Sunday, December 2, 2012

Bihar:website www.Birthplaceofgeorgeorwell was launched by the Rotary Motihari Lake Town club - a unit of the Rotary International Club

http://farm8.staticflickr.com/7059/6961993739_fc65c469c9_o.jpg
A website was today launched on the birth place of British author George Orwell who was born at Motihari in East Champaran district of Bihar in 1903.

Orwell was a British journalist and author, who wrote two of the most famous novels of the 20th century 'Animal Farm' and 'Nineteen Eighty-Four'.

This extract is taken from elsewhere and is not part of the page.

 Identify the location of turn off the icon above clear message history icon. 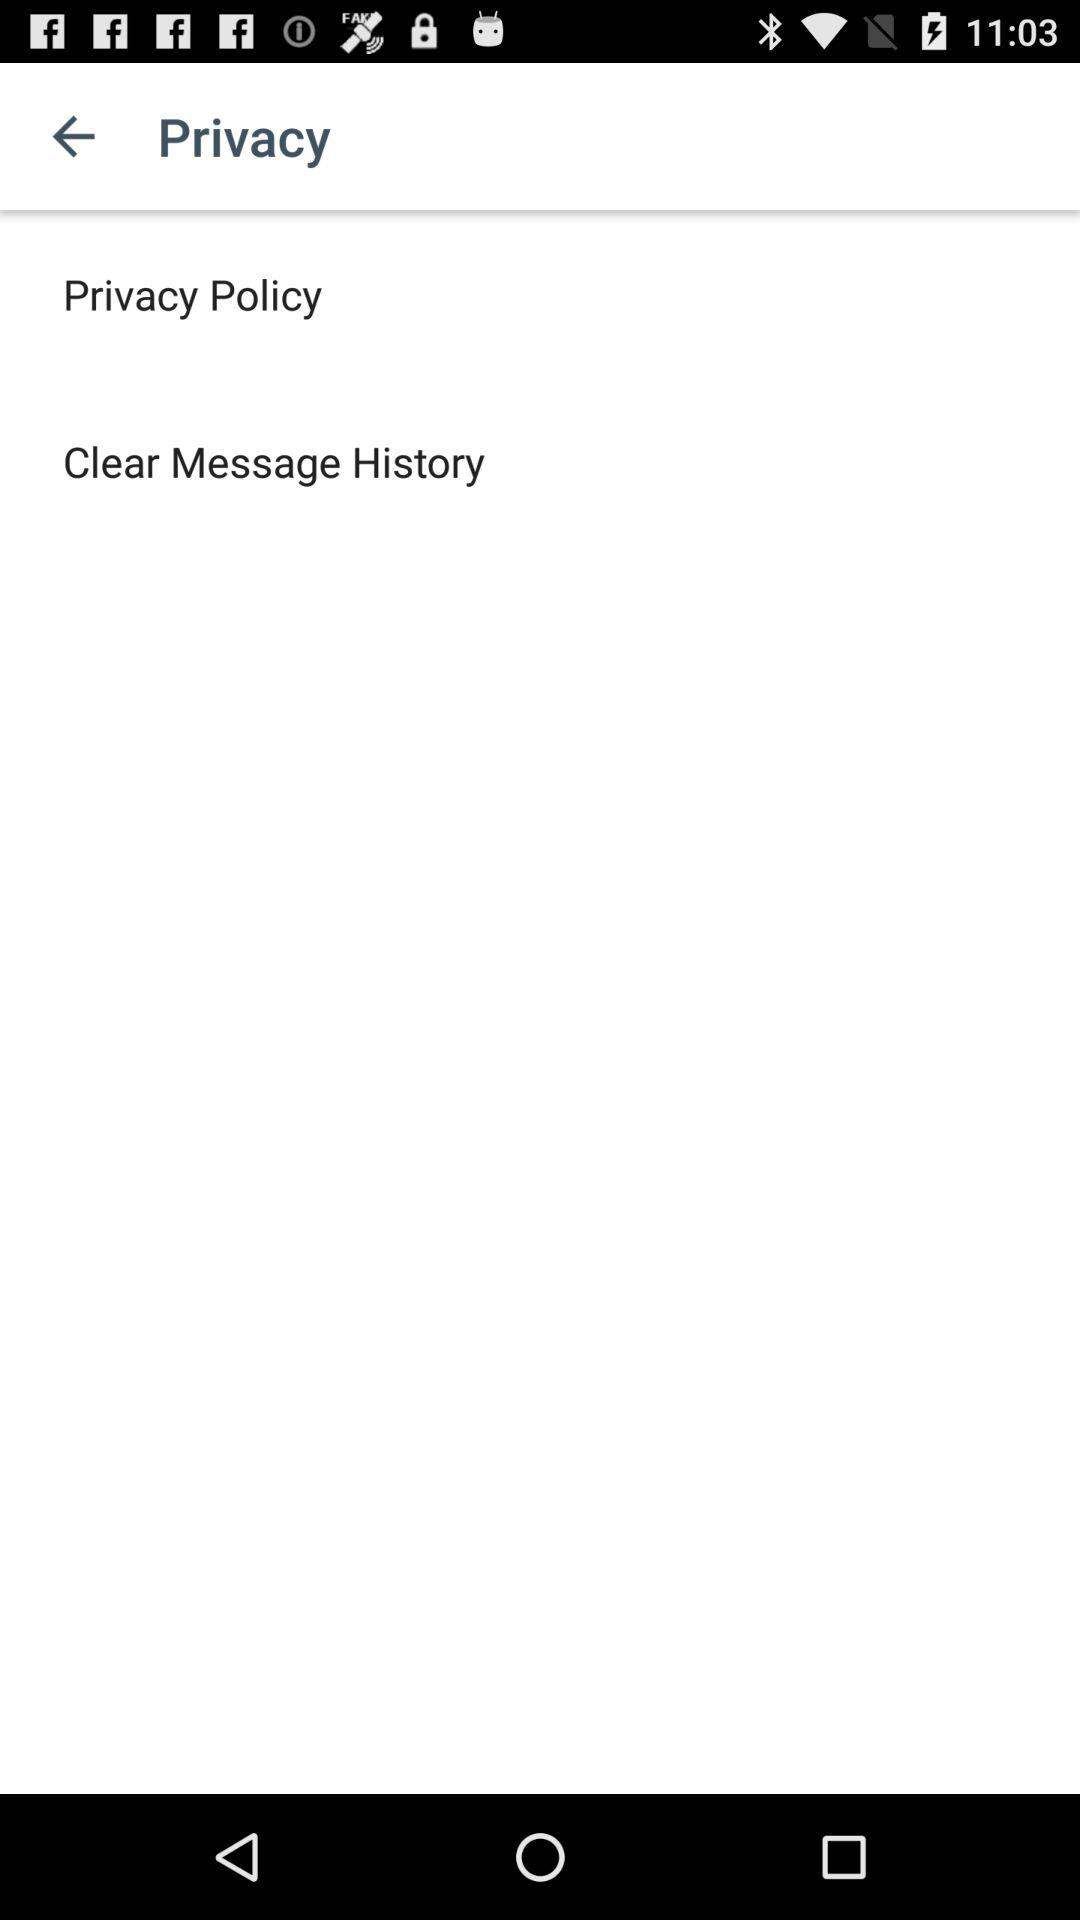
(192, 294).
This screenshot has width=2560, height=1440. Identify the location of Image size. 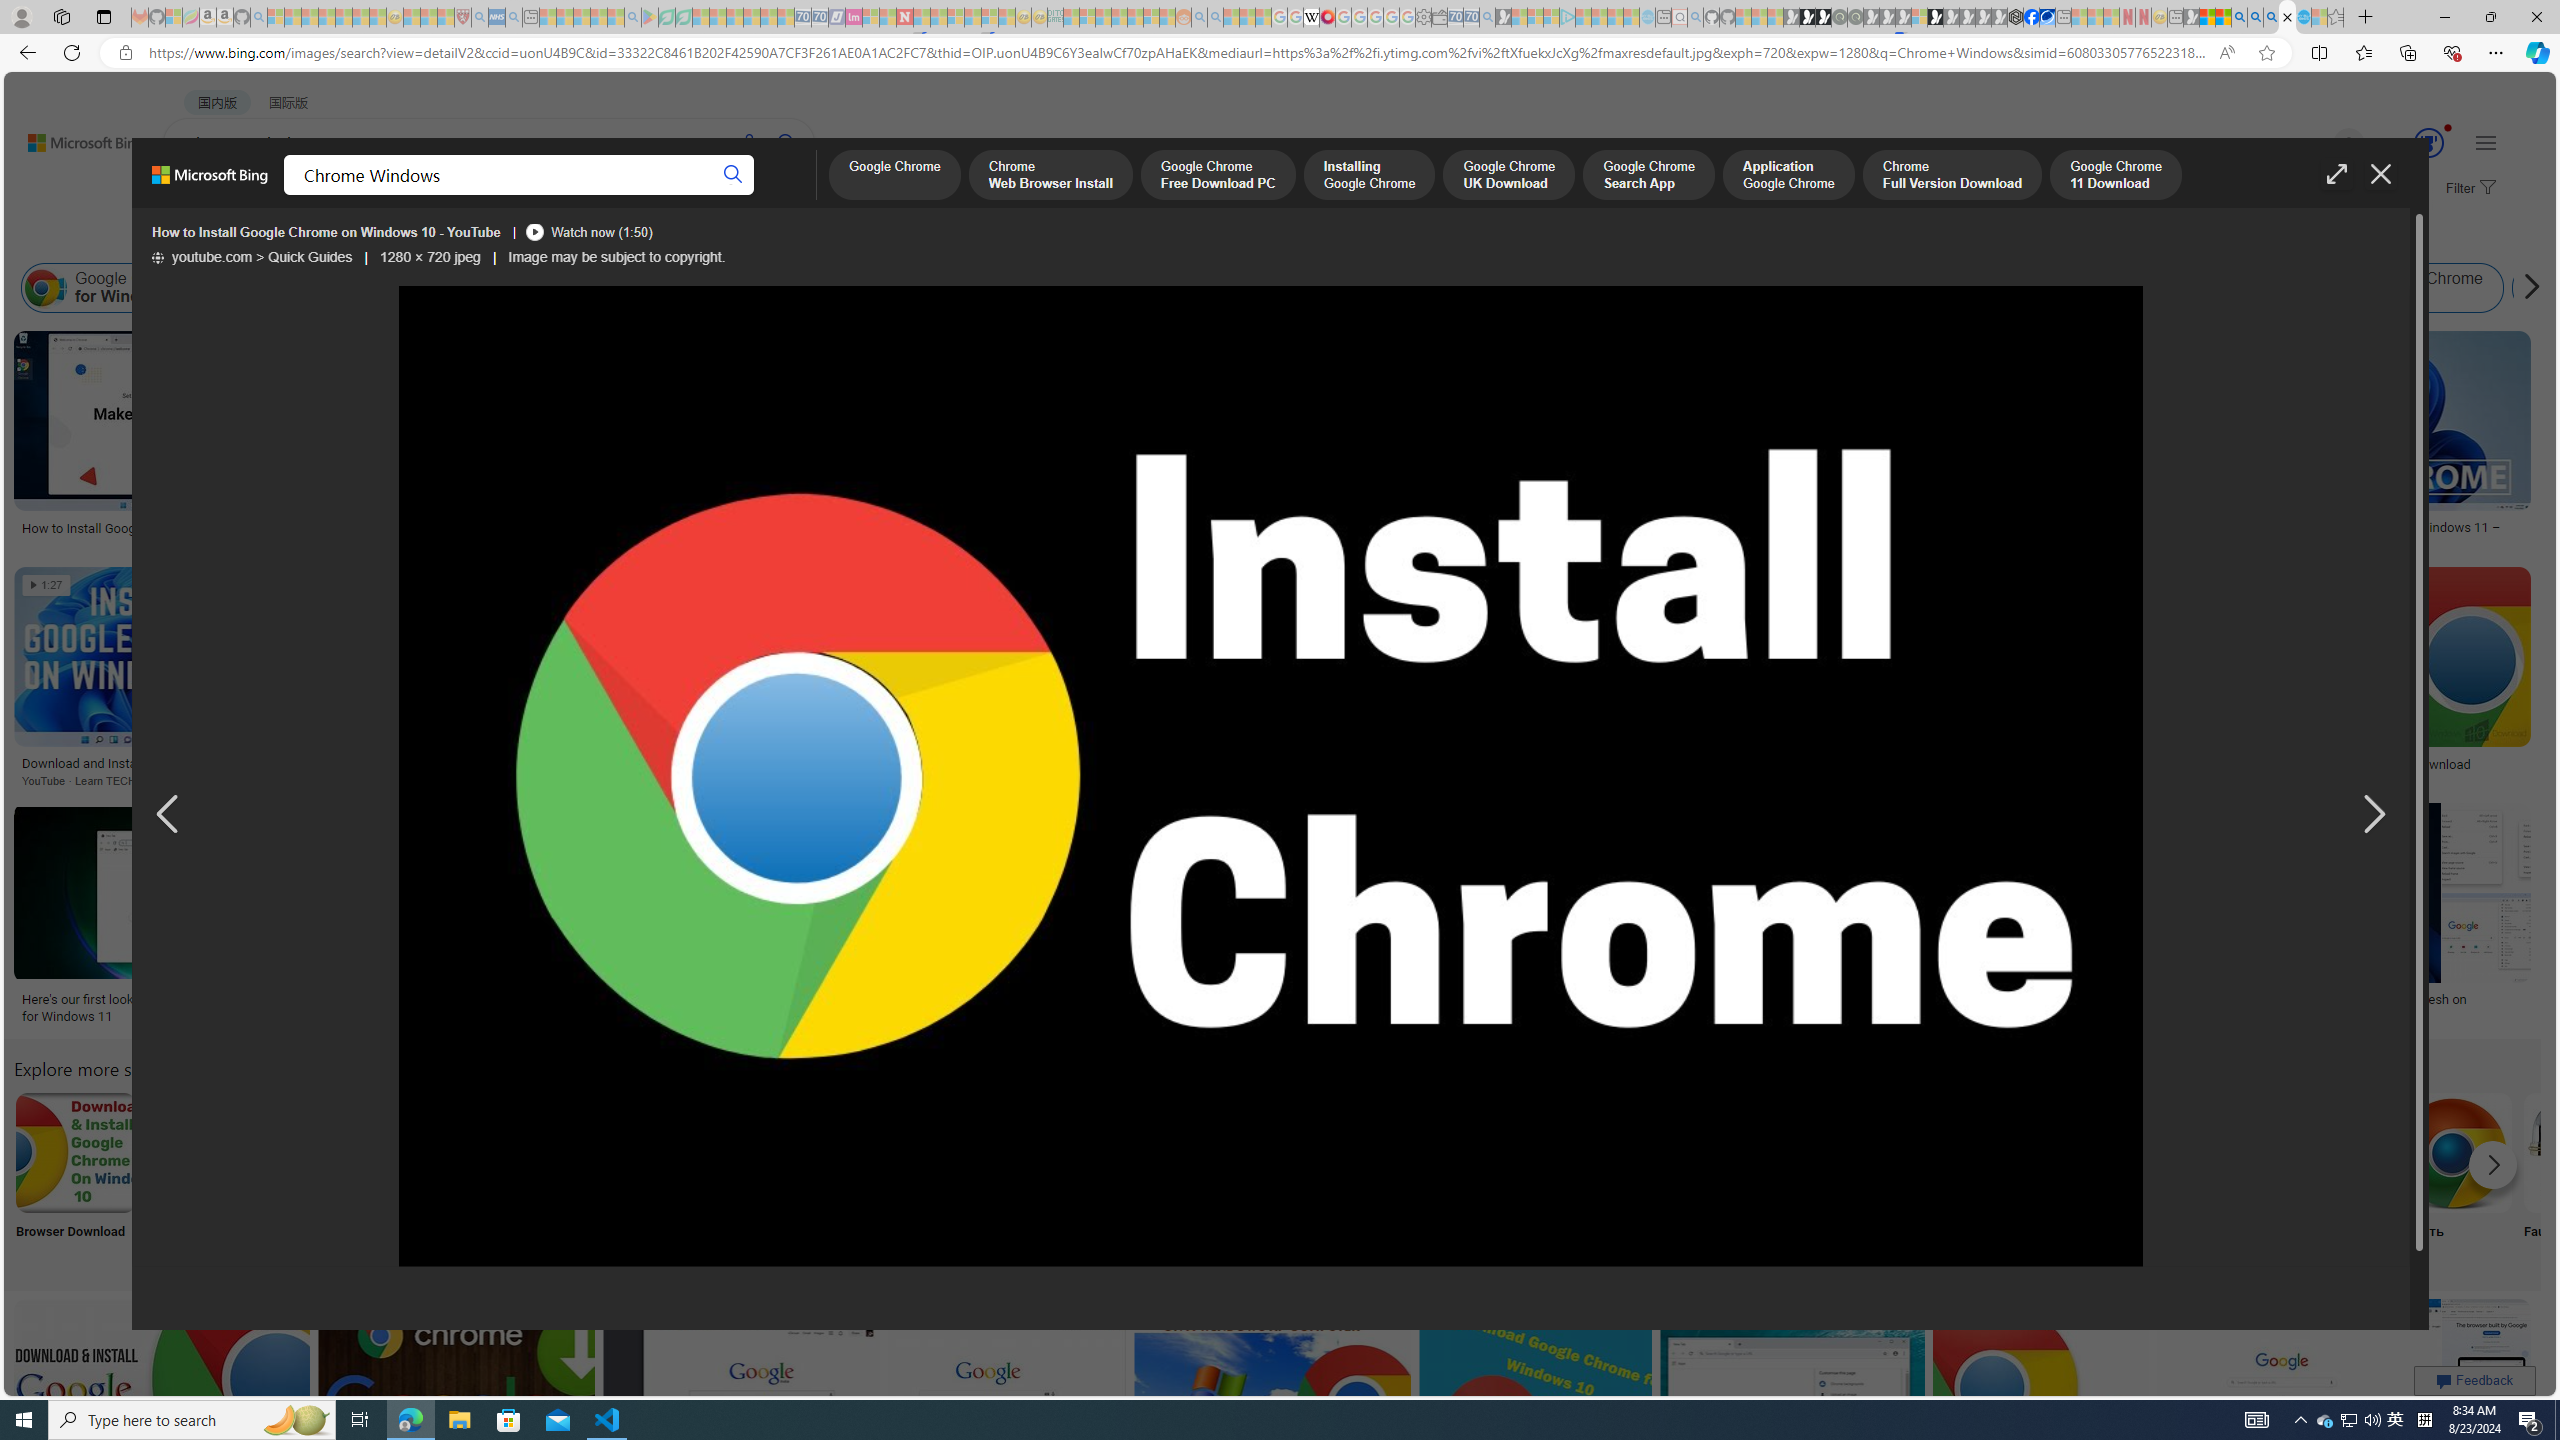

Orwell was born Eric Arthur Blair on 25 June 1903 in eastern India, the son of a British colonial civil servant. He was educated in England and, after he left Eton, joined the Indian Imperial Police in Burma, then a British colony. He resigned in 1927 and decided to become a writer. In 1928, he moved to Paris where lack of success as a writer forced him into a series of menial jobs. He described his experiences in his first book, 'Down and Out in Paris and London', published in 1933. He took the name George Orwell, shortly before its publication. This was followed by his first novel, 'Burmese Days', in 1934.

An anarchist in the late 1920s, by the 1930s he had begun to consider himself a socialist. In 1936, he was commissioned to write an account of poverty among unemployed miners in northern England, which resulted in 'The Road to Wigan Pier' (1937). Late in 1936, Orwell travelled to Spain to fight for the Republicans against Franco's Nationalists. He was forced to flee in fear of his life from Soviet-backed communists who were suppressing revolutionary socialist dissenters. The experience turned him into a lifelong anti-Stalinist.
Between 1941 and 1943, Orwell worked on propaganda for the BBC. In 1943, he became literary editor of the Tribune, a weekly left-wing magazine. By now he was a prolific journalist, writing articles, reviews and books.

In 1945, Orwell's 'Animal Farm' was published. A political fable set in a farmyard but based on Stalin's betrayal of the Russian Revolution, it made Orwell's name and ensured he was financially comfortable for the first time in his life. 'Nineteen Eighty-Four' was published four years later. Set in an imaginary totalitarian future, the book made a deep impression, with its title and many phrases - such as 'Big Brother is watching you', 'newspeak' and 'doublethink' - entering popular use. By now Orwell's health was deteriorating and he died of tuberculosis on 21 January 1950.


The website showcases details about the one-storied house where Orwell, best known for the dystopian novel Nineteen Eighty-Four and the allegorical novella Animal Farm, was born and lived for sometime.

His photographs and related materials are also on display.

The details of local people who strived hard to protect the birth place of the 20th century's best chronicler of English culture over the years too have been put up on the website.